Causal Explanations for Image Classifiers
Existing algorithms for explaining the output of image classifiers use different definitions of explanations and a variety of techniques to find them. However, none of the existing tools use a principled approach based on formal definitions of cause and explanation. In this paper we present a novel black-box approach to computing explanations grounded in the theory of actual causality. We prove relevant theoretical results and present an algorithm for computing approximate explanations based on these definitions. We prove termination of our algorithm and discuss its complexity and the amount of approximation compared to the precise definition. We implemented the framework in a tool ReX and we present experimental results and a comparison with state-of-the-art tools. We demonstrate that ReX is the most efficient black-box tool and produces the smallest explanations, in addition to outperforming other black-box tools on standard quality measures.
💡 Research Summary
The paper tackles the fundamental problem of defining and computing explanations for image classifiers without any access to the internal structure of the model. Existing XAI methods either produce heat‑maps, rely on gradients, or use heuristic perturbations, but they lack a rigorous, formal notion of what an explanation actually is. To fill this gap, the authors adopt the theory of actual causality (Halpern 2000) and adapt it to the setting of image classification.

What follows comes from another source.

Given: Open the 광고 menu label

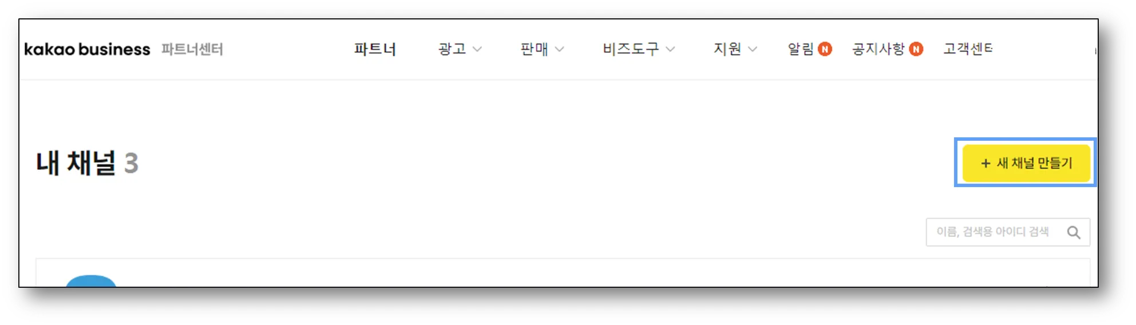Looking at the screenshot, I should click(x=452, y=49).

They model a classifier N and a specific input image x as a binary causal model M_N,x. The endogenous variables consist of a mask V = {V₁,…,Vₙ}, one Boolean variable per pixel, and an output variable O that indicates whether the classification of the masked image matches the original classification. Setting Vᵢ = 1 keeps the original pixel value, while Vᵢ = 0 replaces it with a predefined background value (e.g., mean color). An explanation is then defined as a minimal subset of mask variables that, when set to 1, guarantees O = 1; in causal terms this is a minimal actual cause of the classification outcome.
The authors present a concrete algorithm to compute an approximate minimal cause. Starting from the full mask (all Vᵢ = 1), they iteratively test the effect of turning individual pixels off. If the classification remains unchanged, the pixel is permanently removed from the candidate set. To avoid exhaustive search (which is NP‑hard), they embed a binary‑search style refinement that yields an ε‑approximation of the minimal size. The algorithm is proven to terminate, and its worst‑case time complexity is O(|P|·T), where |P| is the number of pixels and T is the time for a single forward pass through N. Empirically, on real images the algorithm converges after removing 95–97 % of the pixels, leaving explanations that occupy only 3–5 % of the image area.

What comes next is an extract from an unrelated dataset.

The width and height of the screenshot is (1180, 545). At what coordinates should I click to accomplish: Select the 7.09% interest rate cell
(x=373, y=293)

The implementation, called ReX, is evaluated on four benchmark suites: ImageNet, VOC2012, ECSSD, and a collection of partially occluded images. It is compared against a broad spectrum of state‑of‑the‑art XAI tools, both black‑box (LIME, RISE, Noise Tunnel) and white‑box (Grad‑CAM, Guided Back‑Propagation, LRP, Integrated Gradients, SHAP). The evaluation uses four standard quality measures: (1) runtime, (2) explanation size (percentage of pixels retained), (3) insertion curves (how quickly the original class is recovered as pixels are added back), and (4) deletion curves (how rapidly the class score drops as explanatory pixels are removed).

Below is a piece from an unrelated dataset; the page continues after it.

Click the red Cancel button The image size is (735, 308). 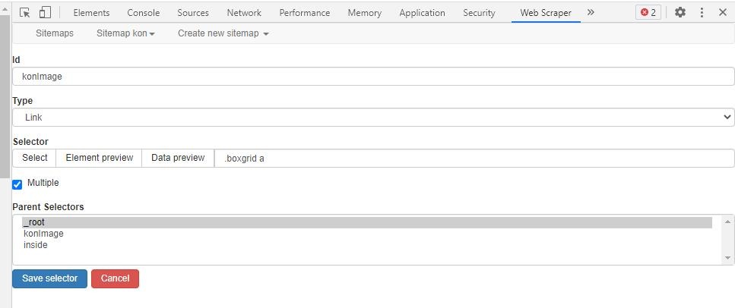coord(116,278)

Results show that ReX matches the fastest black‑box methods in runtime while producing the smallest explanations—often less than 1 % of the image, far below competing approaches. Insertion curves, which are widely accepted as a primary quality indicator, are consistently higher for ReX, indicating that its explanations are more informative. Deletion curves are lower, but the authors argue that low deletion scores reflect model robustness rather than explanation quality. They also report lower overlap with irrelevant background regions, confirming that ReX explanations are tightly focused on truly causal pixels.
Beyond empirical validation, the paper contributes several theoretical insights: (i) a formal, causally grounded definition of explanation for image classifiers, (ii) a proof of termination and a complexity bound for the approximation algorithm, and (iii) an analysis of the approximation ratio relative to the true minimal cause. The tool is released as open‑source software (https://github.com/ReX‑XAI/ReX) together with all models and datasets used, ensuring reproducibility.
In summary, the work bridges the gap between philosophical notions of causation and practical XAI for deep vision systems. By treating the classifier as a black‑box causal model and extracting minimal actual causes, ReX delivers concise, verifiable explanations that outperform existing methods on both efficiency and quality metrics. The approach opens avenues for extending causally based explanations to more complex architectures, multimodal data, and other domains where interpretability is critical.